In this section, students will deploy a custom service broker.

  1. The haash-broker implements a HashMap as a Service

  2. Deploy the Service Broker as an app to Cloud Foundry

  3. Register the Broker with the Cloud Controller

  4. Make the single plan in the catalog “public” in your organization

  5. Create an instance of your service

  6. Push and bind a test app to your service instance

  7. Test the app’s interaction with the service

Exercise

  1. Review the documentation on Creating Custom Services. Pay paticular attention to the service broker API.

Overview

The Service Broker for this lab is for a service called HashMap as a Service (HaaSh). It wraps a minimal REST API around a Java HashMap implementation, and each service creation event results in a newly allocated Map.

The source for the broker can be found here. It was originally written by Matt Stine and modified for our needs

You do not need to build the code, a jar is provided below.

haash-broker

  • Download the hash broker

  • Push the broker as an app to CF. Use the name: <first-initial><last-initial>-haash-broker

  • Register the broker with the cloud controller, you will need an admin (Josh, but pretend I’m your IT department) to help you out. Information required for this command can be found from the catalog endpoing (/v2/catalog)
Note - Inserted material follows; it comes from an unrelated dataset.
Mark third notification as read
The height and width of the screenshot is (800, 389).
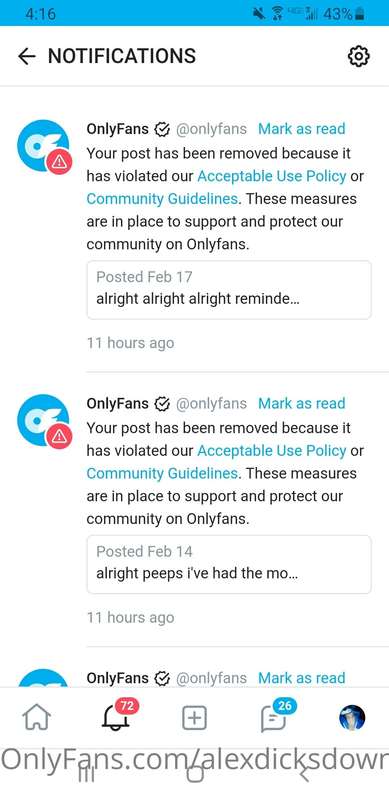pos(302,678)
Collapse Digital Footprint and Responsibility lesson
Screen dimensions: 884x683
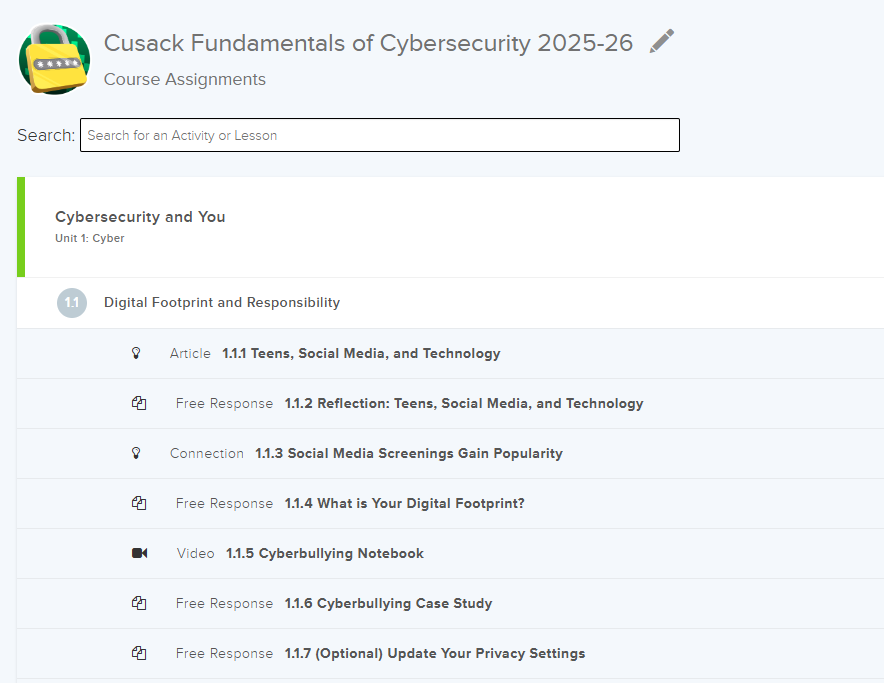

    $ cf create-service-broker ...

    The username & password you need for the broker are warreng/natedogg (regulate!)

Brokers need a unique ID and name to be used in CF, to achieve this we use the time you pushed the app

  • Next, you need to make the plan public:

    $ cf enable-service-access ...

    You will need to figure out the service id (and optionally plan id). You can do this by accessing your service broker’s catalog from a browser or the cli. <broker url>/v2/catalog and look in the services array ("HaaSh"). For this class, we’ve used the time you pushed the app as the id.

  • Verify you can see your new service in the marketplace. There is a cf command for this

  • Create a new instance of your service using the CF commands. Name the instance <first-initial><last-initial>-haash-service.

Haash Client

  • Create a manifest for your haash-client.

  • Be sure to connect the haash-client to the service instance you created above.

  • Download the haash-client from S3.

  • Push the haash-client to PCF and name it: <first-initial><last-initial>-haash-client

  • Curl your haash client to be sure it is working and using your haash-service

    You can add key,value pairs using:

    $ curl <your haash-client>/HaaSh/<key> -d '<some value>' -X PUT
  • You can retrieve the values:

    $ curl <your haash-client>/HaaSh/<key>

Beyond the class

There are many community resources to help you build your own more robust service broker.